Segment Start: RECORDS FOR PROCESSING

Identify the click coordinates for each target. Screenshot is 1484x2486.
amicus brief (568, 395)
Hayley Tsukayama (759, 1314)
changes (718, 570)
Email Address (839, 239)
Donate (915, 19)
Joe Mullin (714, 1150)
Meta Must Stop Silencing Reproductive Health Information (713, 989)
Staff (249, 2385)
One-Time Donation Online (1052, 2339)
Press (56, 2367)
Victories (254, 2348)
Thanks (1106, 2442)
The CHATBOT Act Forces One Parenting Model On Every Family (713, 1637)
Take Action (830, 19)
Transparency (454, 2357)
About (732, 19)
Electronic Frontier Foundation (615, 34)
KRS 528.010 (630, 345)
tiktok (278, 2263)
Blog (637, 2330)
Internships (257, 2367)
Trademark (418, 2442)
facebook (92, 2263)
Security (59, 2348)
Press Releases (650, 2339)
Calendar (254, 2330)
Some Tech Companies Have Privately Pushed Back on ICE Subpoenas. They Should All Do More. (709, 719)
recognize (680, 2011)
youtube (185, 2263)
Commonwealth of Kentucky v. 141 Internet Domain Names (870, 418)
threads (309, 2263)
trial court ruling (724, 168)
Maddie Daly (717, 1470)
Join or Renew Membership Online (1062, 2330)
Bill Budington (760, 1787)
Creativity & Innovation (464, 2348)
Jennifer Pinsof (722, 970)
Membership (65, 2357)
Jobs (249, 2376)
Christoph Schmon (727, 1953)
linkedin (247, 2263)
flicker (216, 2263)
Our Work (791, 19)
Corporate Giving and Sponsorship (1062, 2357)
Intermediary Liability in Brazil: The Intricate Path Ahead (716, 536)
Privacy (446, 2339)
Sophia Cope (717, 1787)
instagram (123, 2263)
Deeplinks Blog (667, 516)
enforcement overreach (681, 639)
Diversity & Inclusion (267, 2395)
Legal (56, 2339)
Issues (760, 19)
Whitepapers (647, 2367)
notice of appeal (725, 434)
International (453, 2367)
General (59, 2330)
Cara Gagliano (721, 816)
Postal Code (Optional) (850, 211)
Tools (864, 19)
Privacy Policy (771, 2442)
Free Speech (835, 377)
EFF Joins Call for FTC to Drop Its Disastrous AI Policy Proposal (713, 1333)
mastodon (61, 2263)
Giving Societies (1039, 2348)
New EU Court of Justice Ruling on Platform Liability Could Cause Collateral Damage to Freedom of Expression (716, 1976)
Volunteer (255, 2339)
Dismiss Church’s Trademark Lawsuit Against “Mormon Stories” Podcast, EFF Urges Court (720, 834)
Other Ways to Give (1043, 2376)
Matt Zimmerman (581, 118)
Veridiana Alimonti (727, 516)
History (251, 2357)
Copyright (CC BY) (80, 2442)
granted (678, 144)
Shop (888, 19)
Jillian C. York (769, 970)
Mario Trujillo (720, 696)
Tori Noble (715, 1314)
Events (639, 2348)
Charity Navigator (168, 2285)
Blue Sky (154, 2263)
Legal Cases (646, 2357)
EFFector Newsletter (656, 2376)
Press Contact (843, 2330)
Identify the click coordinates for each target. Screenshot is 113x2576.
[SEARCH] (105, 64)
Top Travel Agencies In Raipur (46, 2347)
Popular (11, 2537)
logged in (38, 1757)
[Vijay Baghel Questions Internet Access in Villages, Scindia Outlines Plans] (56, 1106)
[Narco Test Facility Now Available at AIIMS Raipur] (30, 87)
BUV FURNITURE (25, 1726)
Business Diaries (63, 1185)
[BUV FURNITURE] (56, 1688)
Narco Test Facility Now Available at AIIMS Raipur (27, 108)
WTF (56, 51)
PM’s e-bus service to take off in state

Segment End: RECORDS FOR PROCESSING

YOUR OBJECTIVE: Copy each line of the listing that contains "Membership".

RESULT:
Join or Renew Membership Online (1062, 2330)
Membership (65, 2357)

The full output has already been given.